- **EJERCICIO PROPUESTO**:
Reproduzca el fragmento de la reseña del festival que va desde "Una de las imágenes" hasta "of The Bay.", ambos incluidos, y cambie "caballo" por "burro".

- **TEXTO DE LECTURA**:
Una de las imágenes más singulares de esta edición ha sido la de un cantante mariachi galopando en su caballo, feliz, mientras atraviesa un puente de la ciudad mejicana de Guadalajara. Es el final épico, con v de Victoria, de Jaime García Domínguez, el protagonista de “El Charro de Toluquilla”, que tiene que convivir con el virus del SIDA, un plan de vida gamberro y el cuidado de su padre, enfermo, en una humilde aldea donde compiten el fervor católico y el imaginario pistolero de Pancho Villa. Esta biografía tragicómica se llevó la Mención Especial del Jurado en la décima edición del festival Dock of The Bay.

El festival ha contado con otros antihéroes que de una u otra manera han sido reconocidos. “Geometría del Esplendor” (Premio SADE) nos descubre la fascinante historia del grupo industrial Esplendor Geométrico, surgido de las cenizas de Aviador Dro, y exponente de la cara B de La Movida, marginal, radical y hasta ninguneada. Los entrevistados no dan puntada sin hilo y construyen un riquísimo debate sobre la libertad creativa, la pugna amateur/profesional y qué es y qué no es música. Sin duda, una de las grandes películas de esta edición.

Ya sabemos que la historia de Sid Vicious y Nancy Sprungen acaba mal, muy mal. El bajista de los Sex Pistols muere de sobredosis con la sombra de haber sido el principal sospechoso de haber apuñalado a su novia, Nancy, en el hotel Chealse de Nueva York. “Sad Vacation” narra con audacia este hecho luctuoso, recompone (o deconstruye) el puzzle del relato y huye del acartonado documental musical. La película de Danny García se llevó el Premio a Mejor Documental y cuenta con los testimonios de Huey Morgan (Fun Loving Criminals), Bob Gruen, Howie Pyro (D-Generation, Danzig), Roadent (Sex Pistols roadie y confidente) y Sylvain Sylvain (New York Dolls), entre otros. Casi nada. Por su parte, el nuevo Premio de la Diputación de Gipuzkoa se lo llevó “When the earth seems to be light”, sobre unos jóvenes skaters en la exrepública soviética de Georgia.

Fuera de la sección oficial, triunfaron, como era de esperar, los grandes nombres del rock (Rolling Stones, Dylan, The Who y Leonard Cohen y su “Bird on a Wire”, Premio del Público), pero la gran sorpresa la dio un tipo entrañable y adorable como un peluche de feria conocido como Thor. Su misión en la vida es la siguiente: ser tan grande como Kiss, Led Zepellin y los dioses del heavy metal juntos. “I am Thor” es el increíble recorrido de un culturista canadiense metido a extravagante músico hard-rock desde los años 70 hasta nuestros días. 40 años de mala pata, honestidad brutal, risa, apología kitsch, caída libre y reparación parcial de los daños causados. Como dijo Marcelino Camacho antes de morir: “Si uno se cae, se levanta inmediatamente y sigue adelante”. Ése es Thor.

- **EXTRACTO DE DATOS**:
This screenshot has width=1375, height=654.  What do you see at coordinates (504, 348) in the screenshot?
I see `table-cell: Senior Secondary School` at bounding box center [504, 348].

- **RESPUESTA**:
Una de las imágenes más singulares de esta edición ha sido la de un cantante mariachi galopando en su burro, feliz, mientras atraviesa un puente de la ciudad mejicana de Guadalajara. Es el final épico, con v de Victoria, de Jaime García Domínguez, el protagonista de “El Charro de Toluquilla”, que tiene que convivir con el virus del SIDA, un plan de vida gamberro y el cuidado de su padre, enfermo, en una humilde aldea donde compiten el fervor católico y el imaginario pistolero de Pancho Villa. Esta biografía tragicómica se llevó la Mención Especial del Jurado en la décima edición del festival Dock of The Bay.